▶ _What the task asks_
Extract the run of lines that starts at the top of the records below and ends at the line with "Personal use (55, 2048)", keeping both ends and excluding pictures.

▶ _Saved data entries_
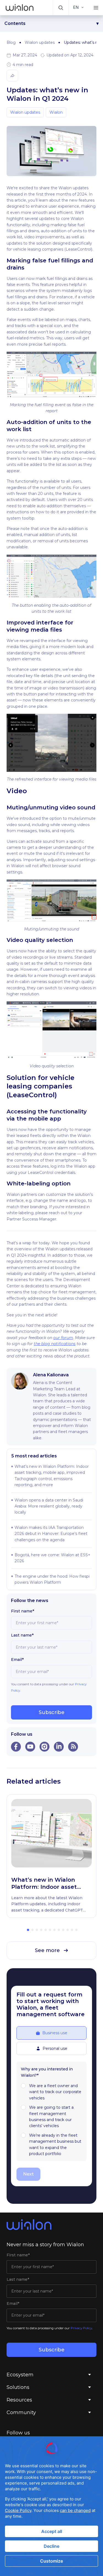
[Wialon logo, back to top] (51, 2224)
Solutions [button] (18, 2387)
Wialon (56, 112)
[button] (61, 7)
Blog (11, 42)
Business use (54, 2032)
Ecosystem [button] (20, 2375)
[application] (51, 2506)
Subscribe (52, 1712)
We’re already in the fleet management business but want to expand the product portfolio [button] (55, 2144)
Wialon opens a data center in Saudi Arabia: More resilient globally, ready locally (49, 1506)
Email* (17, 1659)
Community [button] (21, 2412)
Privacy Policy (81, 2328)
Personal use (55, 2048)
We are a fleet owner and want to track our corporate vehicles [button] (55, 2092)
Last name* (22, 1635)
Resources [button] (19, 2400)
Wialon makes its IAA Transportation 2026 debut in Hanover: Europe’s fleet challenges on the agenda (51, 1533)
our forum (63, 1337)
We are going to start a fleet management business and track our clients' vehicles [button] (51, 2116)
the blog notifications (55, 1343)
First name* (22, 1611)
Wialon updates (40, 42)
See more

▶ _Output for this exercise_
[Wialon logo, back to top] (51, 2224)
Solutions [button] (18, 2387)
Wialon (56, 112)
[button] (61, 7)
Blog (11, 42)
Business use (54, 2032)
Ecosystem [button] (20, 2375)
[application] (51, 2506)
Subscribe (52, 1712)
We’re already in the fleet management business but want to expand the product portfolio [button] (55, 2144)
Wialon opens a data center in Saudi Arabia: More resilient globally, ready locally (49, 1506)
Email* (17, 1659)
Community [button] (21, 2412)
Privacy Policy (81, 2328)
Personal use (55, 2048)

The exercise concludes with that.